Wednesday, April 1, 2009

Short Stories, Conic Sections, and the Magic Eye

It's not that often that a teacher brings a class in to find short stories to read. Today Jeff Ryan brought two of his American Lit classes to the library to find short stories.

I was able to show them how to find short stories using the catalog--search for the subject "Short stories," for example. Then I explained than in our library story collections by more than one author are kept in a special collection at the end of all the fiction books but that short story collections by one author are interfiled with the authors novels in the main fiction collection.

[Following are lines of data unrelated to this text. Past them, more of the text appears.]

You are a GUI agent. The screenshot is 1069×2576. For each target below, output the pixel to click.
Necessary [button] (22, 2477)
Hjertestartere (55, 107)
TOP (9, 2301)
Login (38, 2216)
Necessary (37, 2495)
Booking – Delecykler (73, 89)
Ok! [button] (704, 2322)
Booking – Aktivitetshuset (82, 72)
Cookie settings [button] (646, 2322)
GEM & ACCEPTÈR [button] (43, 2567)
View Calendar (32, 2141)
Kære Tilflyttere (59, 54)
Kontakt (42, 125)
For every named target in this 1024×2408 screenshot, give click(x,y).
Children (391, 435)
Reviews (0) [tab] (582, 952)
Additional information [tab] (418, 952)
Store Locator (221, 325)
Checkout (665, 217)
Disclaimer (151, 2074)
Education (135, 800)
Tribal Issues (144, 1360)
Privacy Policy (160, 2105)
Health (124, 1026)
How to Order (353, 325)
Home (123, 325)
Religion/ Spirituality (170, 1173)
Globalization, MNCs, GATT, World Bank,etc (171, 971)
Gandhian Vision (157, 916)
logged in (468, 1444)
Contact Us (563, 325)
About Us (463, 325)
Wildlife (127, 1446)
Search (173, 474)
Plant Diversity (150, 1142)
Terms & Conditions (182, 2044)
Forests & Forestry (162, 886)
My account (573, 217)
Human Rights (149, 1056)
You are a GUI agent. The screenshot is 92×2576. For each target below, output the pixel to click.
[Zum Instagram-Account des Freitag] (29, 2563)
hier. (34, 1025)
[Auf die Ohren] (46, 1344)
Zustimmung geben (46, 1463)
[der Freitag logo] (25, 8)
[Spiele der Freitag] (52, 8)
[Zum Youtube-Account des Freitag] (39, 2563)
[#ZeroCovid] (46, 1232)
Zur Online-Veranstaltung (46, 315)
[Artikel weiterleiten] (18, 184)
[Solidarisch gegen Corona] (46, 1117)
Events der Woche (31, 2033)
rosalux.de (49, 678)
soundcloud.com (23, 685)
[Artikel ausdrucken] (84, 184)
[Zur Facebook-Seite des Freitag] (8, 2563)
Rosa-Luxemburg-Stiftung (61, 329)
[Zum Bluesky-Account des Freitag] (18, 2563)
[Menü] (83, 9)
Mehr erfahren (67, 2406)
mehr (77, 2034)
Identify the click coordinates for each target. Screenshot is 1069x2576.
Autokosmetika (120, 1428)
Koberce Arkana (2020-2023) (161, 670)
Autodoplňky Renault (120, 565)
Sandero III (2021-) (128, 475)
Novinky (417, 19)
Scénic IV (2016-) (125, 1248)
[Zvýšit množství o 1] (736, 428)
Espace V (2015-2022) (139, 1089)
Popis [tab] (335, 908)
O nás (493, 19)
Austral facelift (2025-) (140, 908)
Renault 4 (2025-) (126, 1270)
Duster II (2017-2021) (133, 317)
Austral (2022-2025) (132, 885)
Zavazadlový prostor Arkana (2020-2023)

We also explored some online sources for stories. Since I had just recently downloaded the MARC records (1306 titles!) for the e-book collection at the University of Adelaide (Australia) I showed them how they could access the books directly from the catalog. Of course, most of the stories online are in the public domain and therefore fall into the "classic" designation.

Jeff had already alerted them several other collections online from his web page and I plan on linking to those sites as soon as I can from the library catalog. Some of the better ones included Bibliomania, Short Story Classics, and Classic Short Stories.

A couple other classes also used the library today.

Aaron Simon brought his Pre-calculus class to work on conic sections and vector projects. There's a well-established Mathematics page on the Library website which features a Google Custom Search box that searches good quality math websites. Students find the search and the links to specific sites to be particularly useful for this project.

And Matt Tierney brought his Psych class in to view some "magic eye" images.